27. Explicitly disallow use of implicitly generated member functions you don’t want. The example Meyers uses is the default assignment operator. Dylan has no assignment operator, so that specifically is a non-issue. More generally, Dylan doesn’t automatically define any functions on your behalf that you would need to suppress (any undesirable behaviors are up to you to implement yourself).

28. Use structs to partition the global namespace. Here Meyers is suggesting a short-term workaround for the lack of namespaces in C++. Now that modern C++ compilers support namespaces, this is unnecessary.
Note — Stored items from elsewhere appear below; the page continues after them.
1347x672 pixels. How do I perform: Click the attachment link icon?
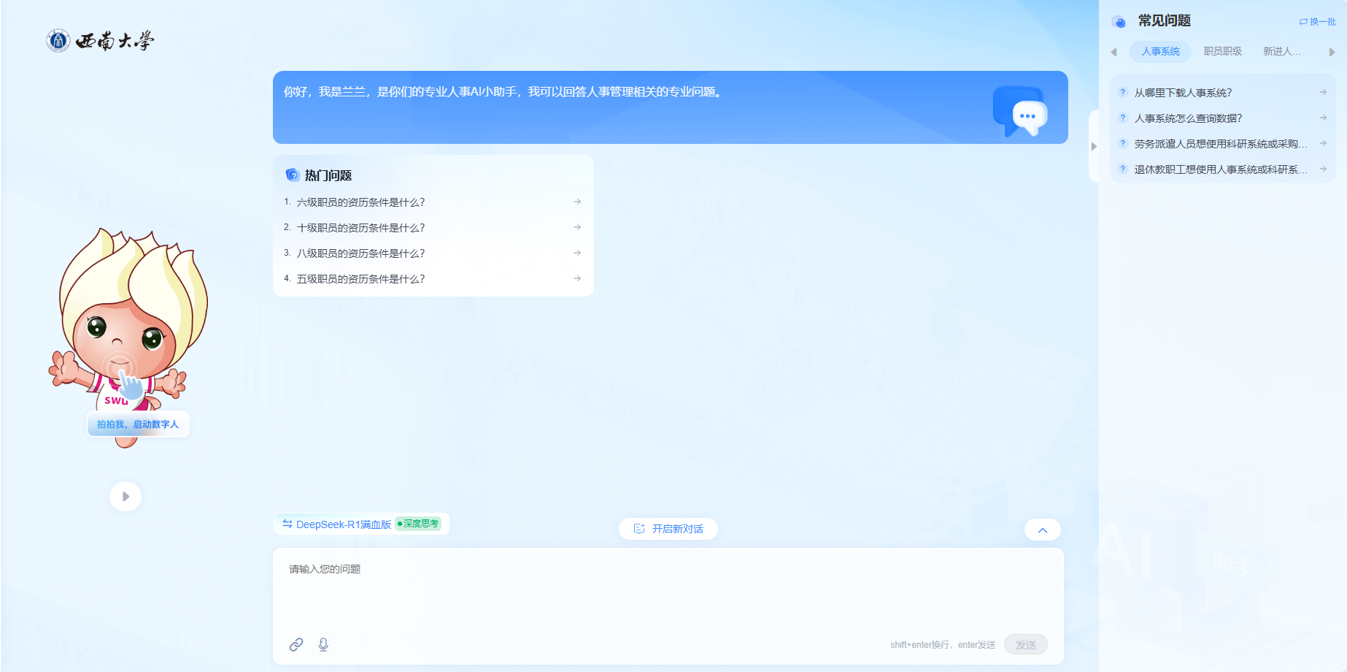tap(296, 644)
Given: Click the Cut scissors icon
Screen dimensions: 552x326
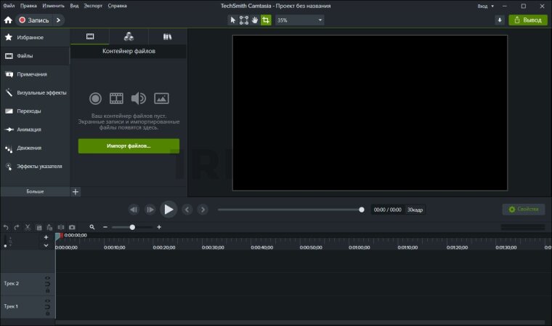Looking at the screenshot, I should (x=28, y=227).
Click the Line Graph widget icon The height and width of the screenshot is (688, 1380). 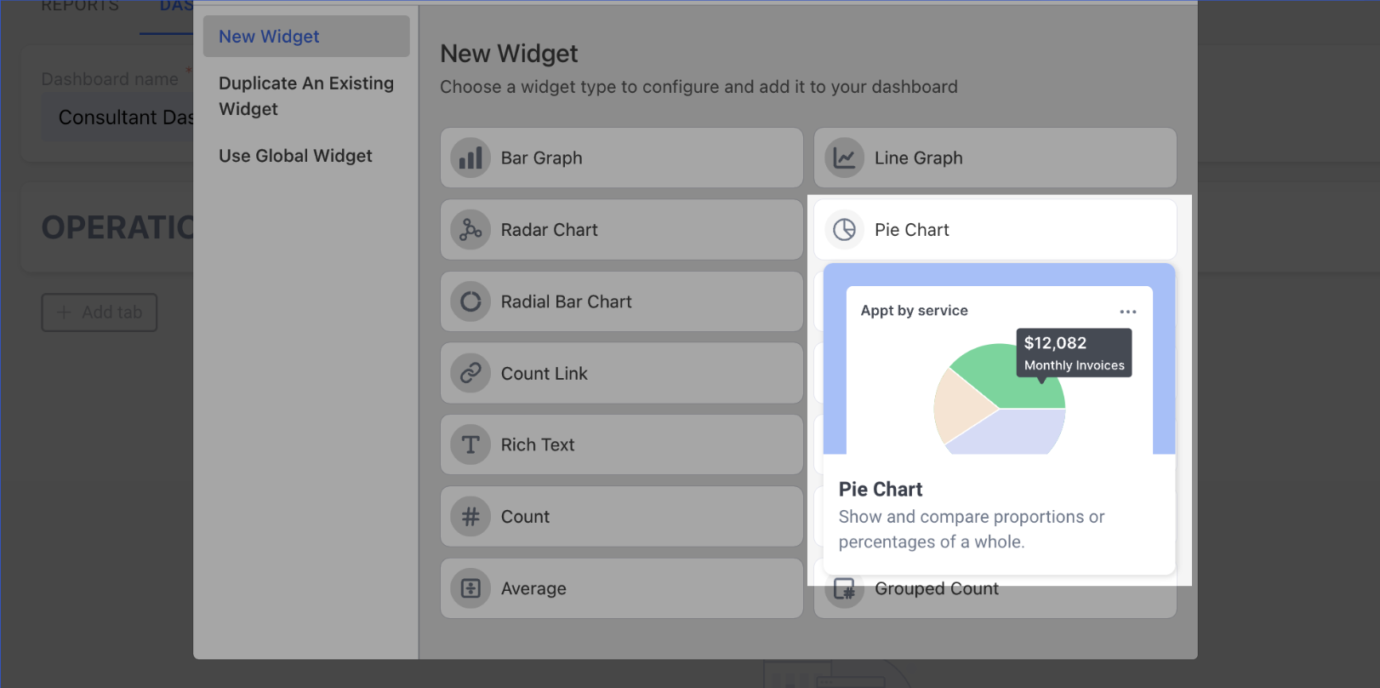point(844,158)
As mentioned above, Dylan has namespaces (called “modules”).


Classes and Functions: Implementation

Some of these points discuss design issues of a general nature that tend to apply across languages, but others highlight where C++ is more complex than one might desire, where Dylan provides a simpler and more enjoyable programming experience in contrast. In particular, Dylan has no header files and instead relies upon whole-program analysis, where the compiler can see all the source code for a program or library and isn’t constrained by a monolithic, compilation-order-dependent mechanism like C++’s translation unit.
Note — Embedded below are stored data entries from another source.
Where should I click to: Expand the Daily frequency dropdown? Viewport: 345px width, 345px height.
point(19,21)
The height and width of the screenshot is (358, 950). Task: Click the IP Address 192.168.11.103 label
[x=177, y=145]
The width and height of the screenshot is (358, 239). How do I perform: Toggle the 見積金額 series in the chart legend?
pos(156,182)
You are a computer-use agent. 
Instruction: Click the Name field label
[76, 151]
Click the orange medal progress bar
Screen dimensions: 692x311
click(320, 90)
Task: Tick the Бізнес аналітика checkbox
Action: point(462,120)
29. Avoid returning “handles” to internal data from const member functions. As a general point, this applies to Dylan, and I’d modify this to the more broad, “avoid exposing implementation information through interfaces.” Note, however, that Dylan has no raw pointers, and that all slots are implicitly accessed via functions, so less raw data is exposed by default.
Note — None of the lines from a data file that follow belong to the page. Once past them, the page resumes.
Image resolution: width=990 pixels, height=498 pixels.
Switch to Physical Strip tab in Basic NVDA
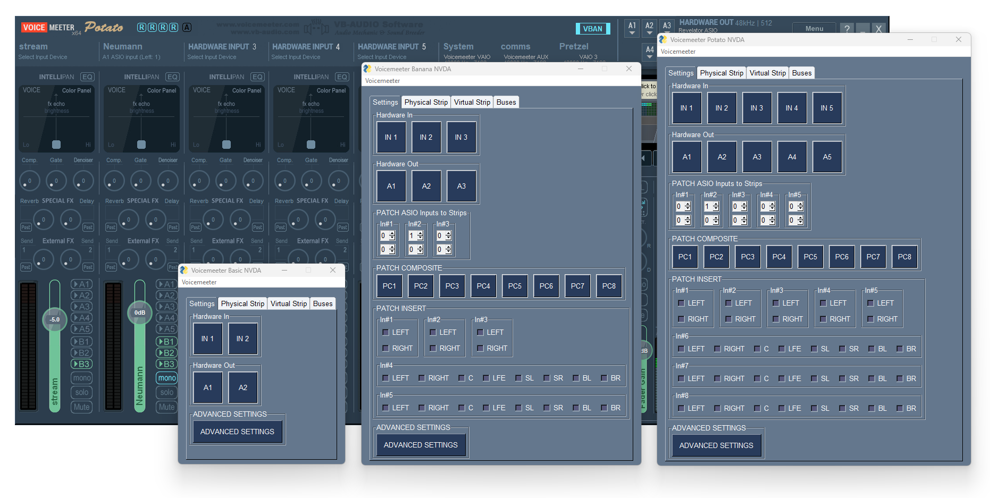click(x=242, y=303)
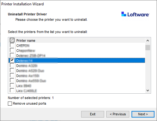Toggle the select-all checkbox beside Printer name
157x121 pixels.
[12, 40]
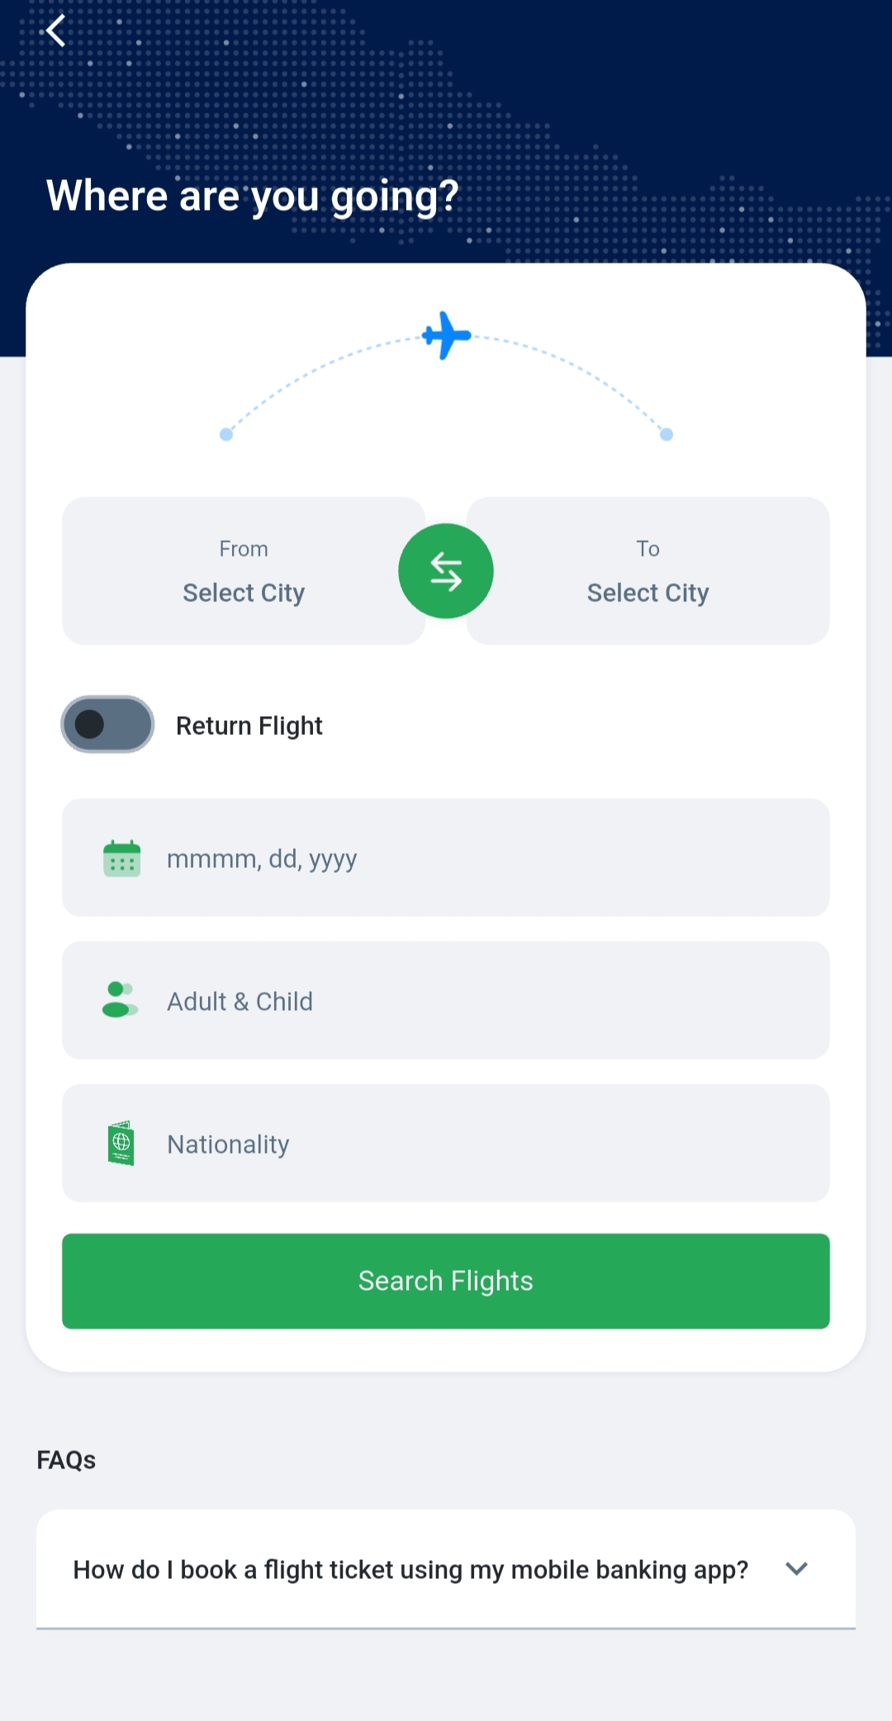Click the destination dot on the flight arc
This screenshot has width=892, height=1721.
[x=667, y=434]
30. Avoid member functions that return pointers or references to members less accessible than themselves. This applies to Dylan in the same general way that #29 does, though, again, there is no way to return a raw pointer or reference to a member, making this (at least slightly) less of an issue.

31. Never return a reference to a local object or a dereferenced pointer initialized by new within the function. You can blatantly ignore this in Dylan, where it’s perfectly safe to return any object, since you’re always using heap semantics (ie., there is no way to return a reference a stack object). Note that I said heap semantics. Dylan programs are written as though objects are always allocated on the heap, but objects may be allocated on the stack if there are no external references to them. Dylan treats the location of an object as an implementation detail, and allocating on the stack is an optimization. Automatic memory management eliminates the problems seen in C++ due to incorrect references or omitted deletion.

32. Use enums for integral class constants. The opposite is true in Dylan: Go ahead and use constants, that’s what they’re for. The Dylan compilation model doesn’t use headers. Instead, the compiler simply looks at the definition of a constant regardless of where it is in the sources to find its value. So, Dylan doesn’t have the same scoping and compilation order problems that C++ does.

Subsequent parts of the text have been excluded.